A number of PFI member companies cite early tool support for CPF as a chief reason for their participation in that effort. “We began looking at how users of our processor-core IP could define power intent upfront in the flow,” says Gagan Gupta, senior director of technical product marketing at ARC International. “At the time, CPF and PFI were at the forefront. ” Gagan points out that ARC remains open to supporting both standards if customers ask for that. He also states that to his knowledge, no customer has taped out a design with ARC cores using CPF.

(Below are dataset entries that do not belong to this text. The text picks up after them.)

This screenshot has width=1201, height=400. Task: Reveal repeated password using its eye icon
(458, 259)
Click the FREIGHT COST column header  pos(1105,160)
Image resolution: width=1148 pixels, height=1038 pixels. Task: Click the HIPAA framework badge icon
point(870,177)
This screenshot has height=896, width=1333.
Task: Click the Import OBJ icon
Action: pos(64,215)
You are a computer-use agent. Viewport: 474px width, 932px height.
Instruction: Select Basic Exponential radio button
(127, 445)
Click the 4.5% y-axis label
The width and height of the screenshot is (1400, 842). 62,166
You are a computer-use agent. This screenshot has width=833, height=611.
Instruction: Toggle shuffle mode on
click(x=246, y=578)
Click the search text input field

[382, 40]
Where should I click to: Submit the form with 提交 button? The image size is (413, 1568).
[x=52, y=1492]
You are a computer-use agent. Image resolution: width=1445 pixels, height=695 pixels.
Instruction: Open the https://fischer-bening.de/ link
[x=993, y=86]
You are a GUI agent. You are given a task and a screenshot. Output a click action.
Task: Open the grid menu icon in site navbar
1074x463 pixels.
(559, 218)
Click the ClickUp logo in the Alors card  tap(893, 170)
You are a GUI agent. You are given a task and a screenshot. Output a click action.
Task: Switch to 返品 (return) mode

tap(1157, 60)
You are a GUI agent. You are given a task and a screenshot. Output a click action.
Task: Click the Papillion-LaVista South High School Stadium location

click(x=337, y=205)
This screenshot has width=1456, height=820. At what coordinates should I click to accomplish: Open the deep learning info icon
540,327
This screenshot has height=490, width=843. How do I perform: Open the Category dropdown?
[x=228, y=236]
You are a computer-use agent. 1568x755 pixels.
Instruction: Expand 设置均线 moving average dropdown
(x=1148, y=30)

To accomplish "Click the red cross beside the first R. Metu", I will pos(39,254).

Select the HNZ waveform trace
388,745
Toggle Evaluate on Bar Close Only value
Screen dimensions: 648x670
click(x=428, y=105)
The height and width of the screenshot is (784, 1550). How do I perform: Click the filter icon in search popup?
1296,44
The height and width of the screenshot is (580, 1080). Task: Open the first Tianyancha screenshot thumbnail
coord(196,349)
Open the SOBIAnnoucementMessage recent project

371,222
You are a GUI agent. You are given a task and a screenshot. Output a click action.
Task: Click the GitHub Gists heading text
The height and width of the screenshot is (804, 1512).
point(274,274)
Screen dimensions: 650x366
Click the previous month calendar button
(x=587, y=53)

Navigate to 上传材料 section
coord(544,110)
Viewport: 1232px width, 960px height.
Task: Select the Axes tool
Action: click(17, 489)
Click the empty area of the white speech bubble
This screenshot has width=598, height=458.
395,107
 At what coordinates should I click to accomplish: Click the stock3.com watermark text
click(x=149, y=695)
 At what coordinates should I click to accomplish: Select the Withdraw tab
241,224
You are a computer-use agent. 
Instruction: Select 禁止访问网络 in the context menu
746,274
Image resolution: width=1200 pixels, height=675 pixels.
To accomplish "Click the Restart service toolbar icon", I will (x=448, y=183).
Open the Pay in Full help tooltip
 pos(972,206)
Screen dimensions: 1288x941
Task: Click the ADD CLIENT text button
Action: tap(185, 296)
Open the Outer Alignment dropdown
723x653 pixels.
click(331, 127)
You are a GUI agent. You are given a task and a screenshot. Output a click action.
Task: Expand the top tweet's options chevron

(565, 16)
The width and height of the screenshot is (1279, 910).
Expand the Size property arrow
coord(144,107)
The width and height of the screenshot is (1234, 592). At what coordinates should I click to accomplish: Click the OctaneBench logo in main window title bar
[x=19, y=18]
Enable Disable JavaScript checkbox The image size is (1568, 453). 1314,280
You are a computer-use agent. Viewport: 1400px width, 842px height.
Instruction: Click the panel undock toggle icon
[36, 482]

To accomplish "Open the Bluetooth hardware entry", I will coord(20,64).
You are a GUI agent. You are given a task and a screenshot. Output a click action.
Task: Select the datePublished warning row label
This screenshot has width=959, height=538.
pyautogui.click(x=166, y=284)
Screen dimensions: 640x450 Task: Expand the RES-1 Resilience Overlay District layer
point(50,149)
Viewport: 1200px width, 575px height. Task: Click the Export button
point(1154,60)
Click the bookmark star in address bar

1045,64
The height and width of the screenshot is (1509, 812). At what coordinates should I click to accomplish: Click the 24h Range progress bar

But just last month, Magma, Mentor Graphics, and Synopsys silenced critics of UPF’s lack of tool support. The three vendors rolled out a bevy of tools supporting UPF 1.0 (see the table).

Close But Not Quite
For all of the discord over these two standards, it’s well worth noting that they’re far more similar than they are different. “If you look at both CPF and UPF from the format standpoint, they are 80% or so identical in concept, but 100% different in syntax,” says Dave Allen, product director for power at Atrenta. “There’s about 10% in CPF that’s not in UPF, and vice versa,” Allen says.

One thing that is found in CPF, but not in UPF, is representations that are useful for multicorner static timing analysis. CPF provides facilities for associating different .lib files and different process-voltage-temperature (PVT) corners. UPF 1.0 (the version that was approved by Accellera and donated to the P1801 Working Group) has no equivalent for this capability.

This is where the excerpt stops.